Jérôme Brabant works on the everyday gestures of the “tisanèr” for his solo piece, Impair. In Reunionese Creole, “tisanèr” means a medicinal healer. This is someone people consult, who is recommended for his healing powers with plants, and who played an important role in Reunionese society at the beginning of the 20th century. The choreographer researched into his genealogy to find his ancestors, who produced medicinal concoctions to help combat typhoid.
The set is defined by a triangle, a balanced shape, involving an odd number, providing a vanishing point at the darkened body, “boukané”. The predominance of black and the presence of cymbals embodies the place where the magical cure is prepared: the kitchen with the blackened cooking pots of the tisanèr.
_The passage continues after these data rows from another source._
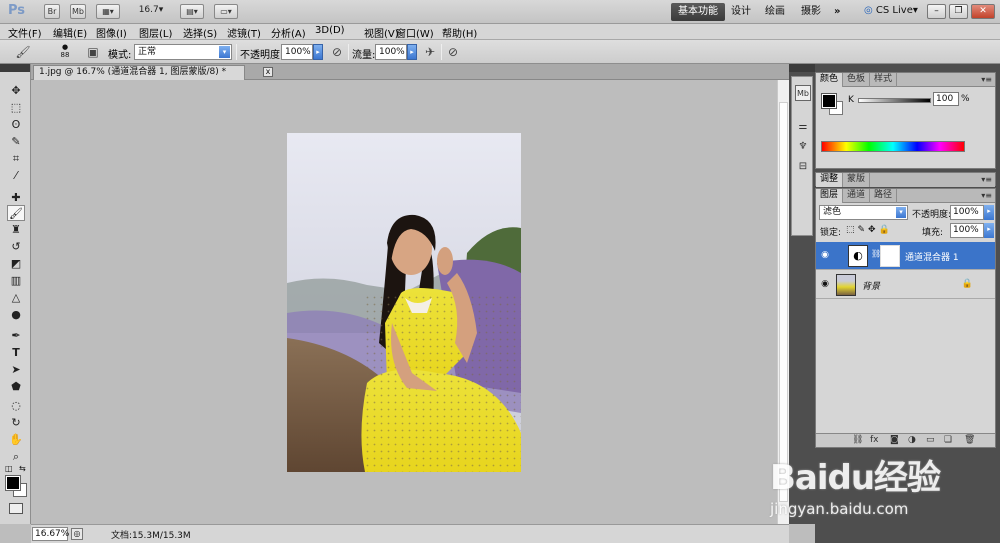 The height and width of the screenshot is (543, 1000). What do you see at coordinates (906, 285) in the screenshot?
I see `layer-row-background: ◉ 背景 🔒` at bounding box center [906, 285].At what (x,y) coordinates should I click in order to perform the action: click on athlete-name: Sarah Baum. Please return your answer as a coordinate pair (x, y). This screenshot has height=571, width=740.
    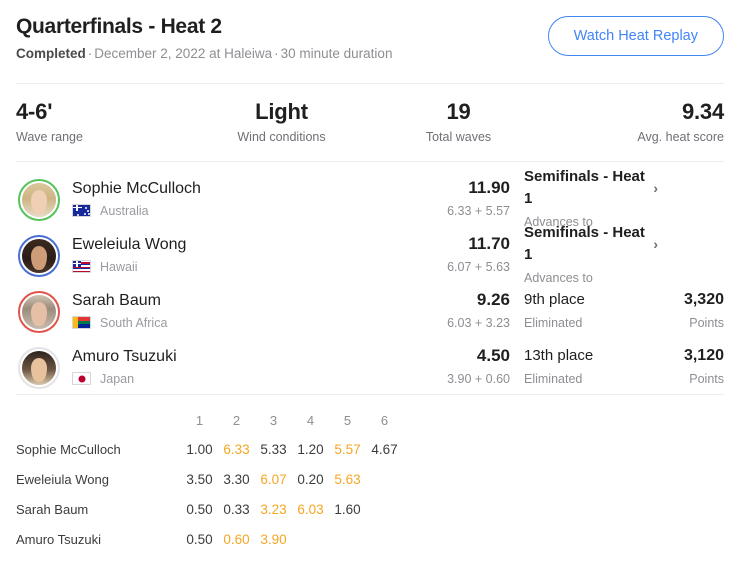
    Looking at the image, I should click on (116, 300).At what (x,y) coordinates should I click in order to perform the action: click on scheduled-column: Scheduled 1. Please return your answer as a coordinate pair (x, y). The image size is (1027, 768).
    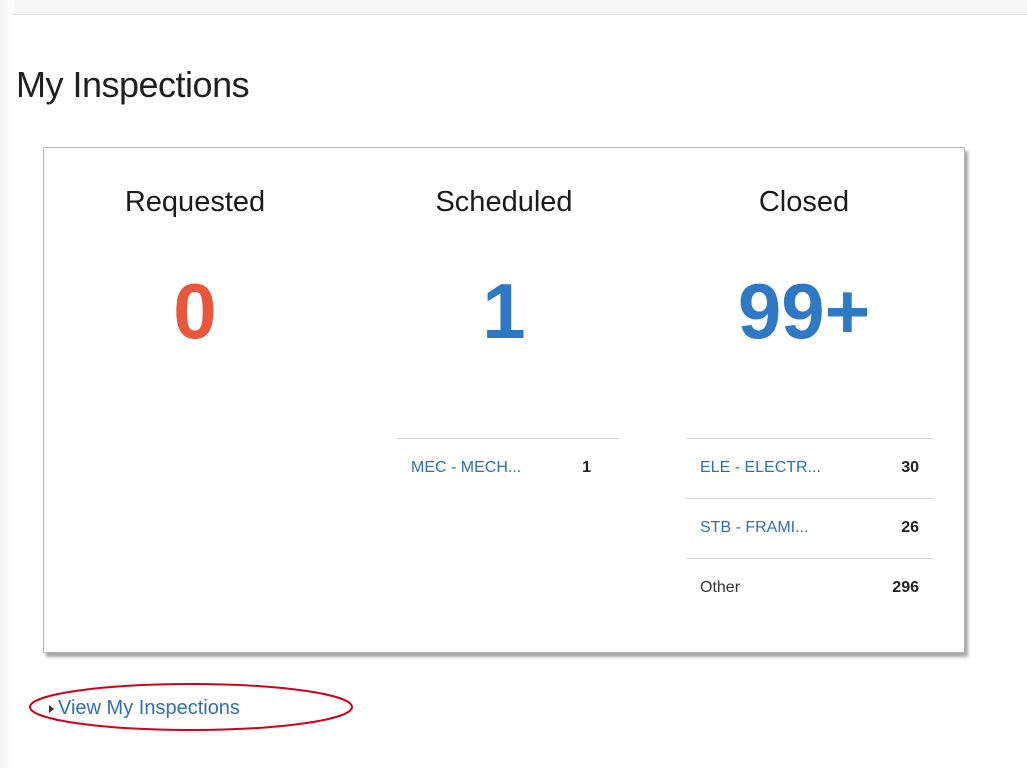
    Looking at the image, I should click on (504, 398).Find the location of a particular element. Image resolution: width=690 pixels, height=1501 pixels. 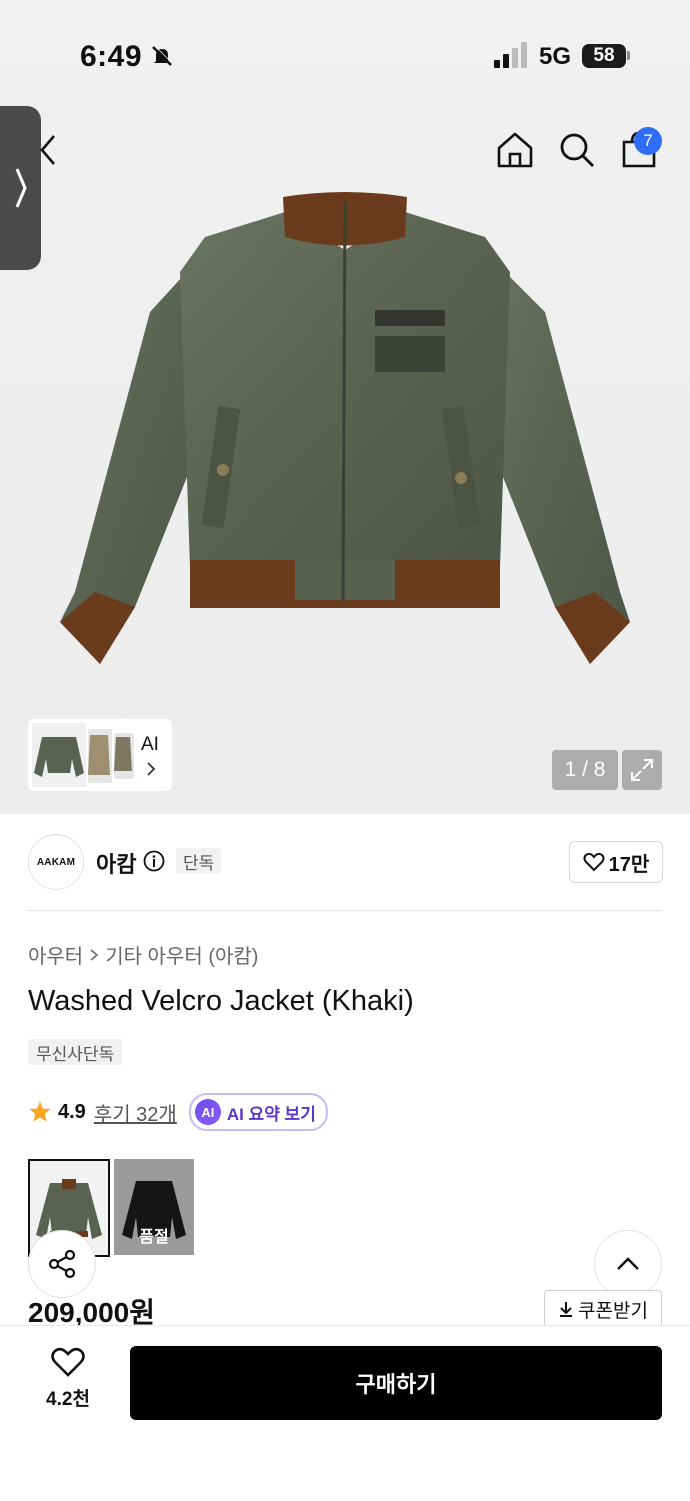

soldout-label: 품절 is located at coordinates (154, 1238).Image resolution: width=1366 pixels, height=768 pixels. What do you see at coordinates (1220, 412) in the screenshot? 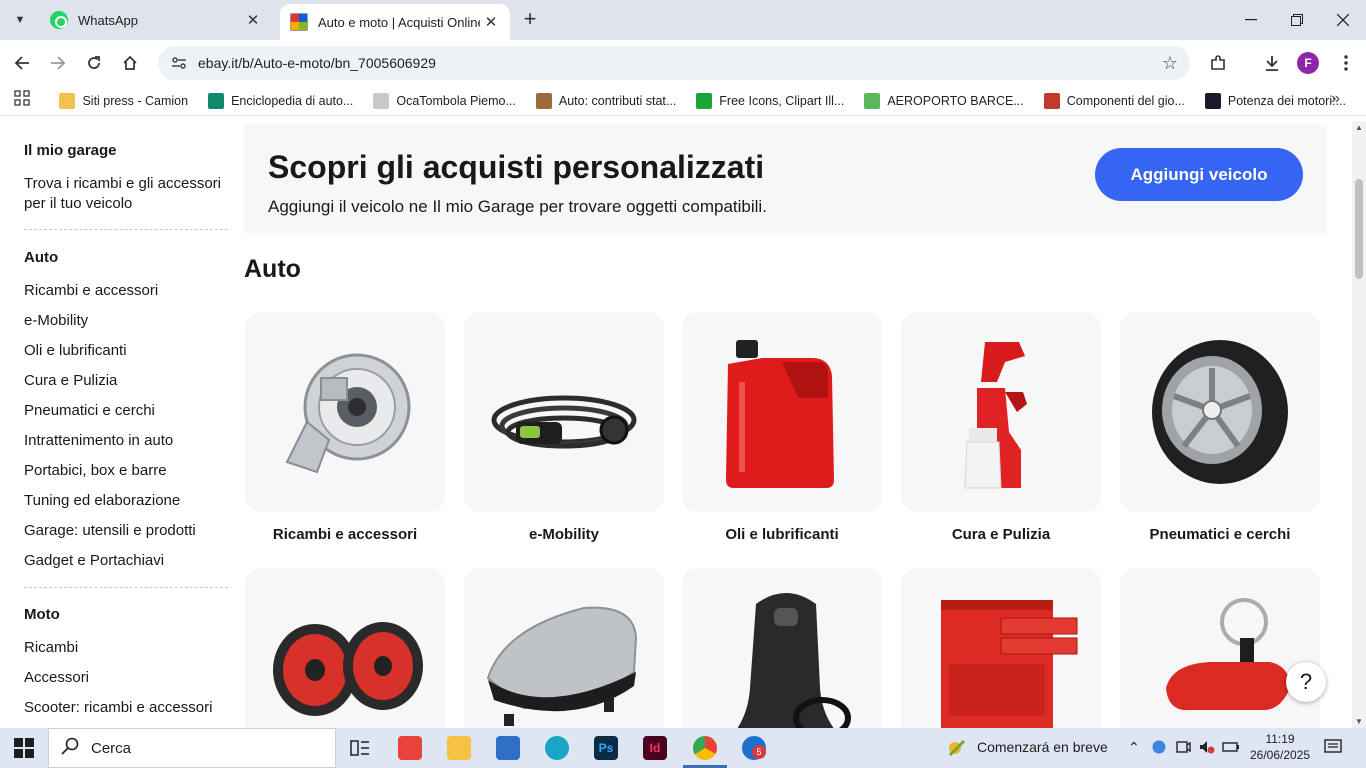
I see `wheel-icon` at bounding box center [1220, 412].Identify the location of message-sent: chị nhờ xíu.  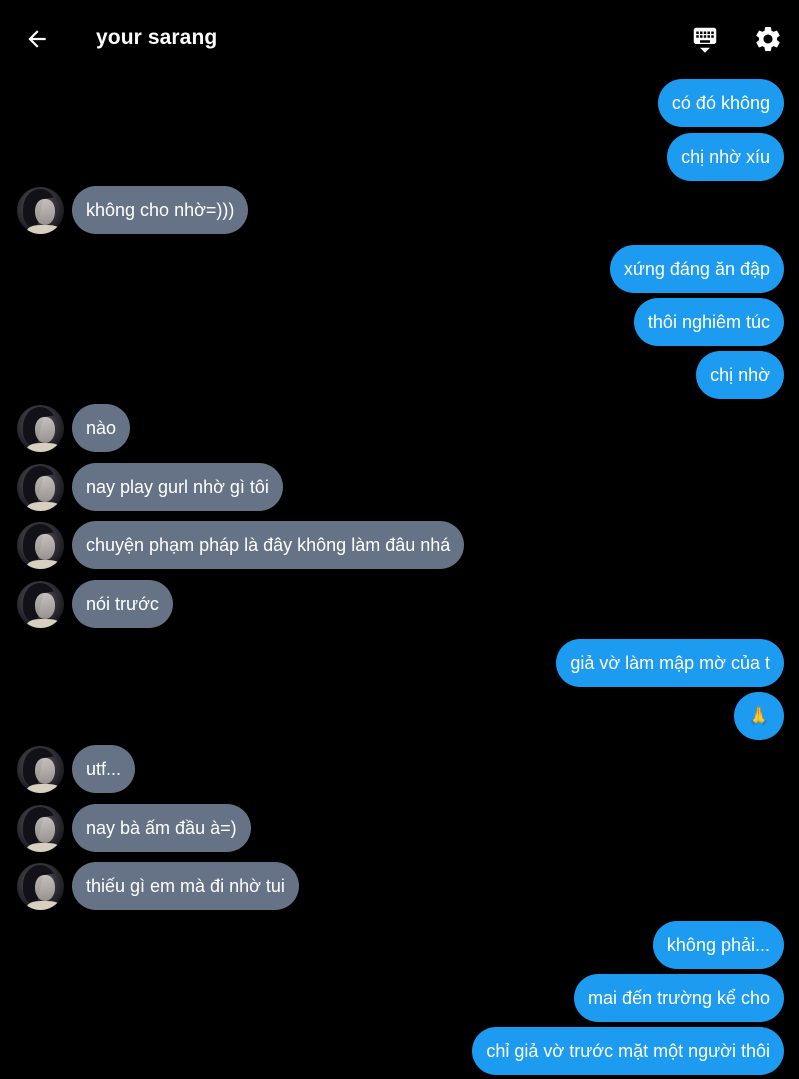
(726, 157).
His body is completely covered in black paint with glitter highlights. This decoration emphasises the scenic importance of his bare hands and feet in the dark of the stage. His hands explore gestures based on action verbs: gathering, pressing, separating, lifting. The choreographer attaches this search to the entire body, like a sphere exploring its horizontality by making supple, rounded rotations. In a slow and fluid movement, like setting infinity in motion, a liquid comes to the boil in a measured and bewitching gesture, in order to obtain the desired texture.
The skills of the “tisanèr” are passed from generation to generation and they are an oral tradition. The choreographer transposes this important place of orality in Reunion society through the instant composition of the singer who improvises a dull clamour by modulating his voice. The hard rock sounds of the percussion reflect back the ceremonious and occult tendencies of healing practices as if they were incantations.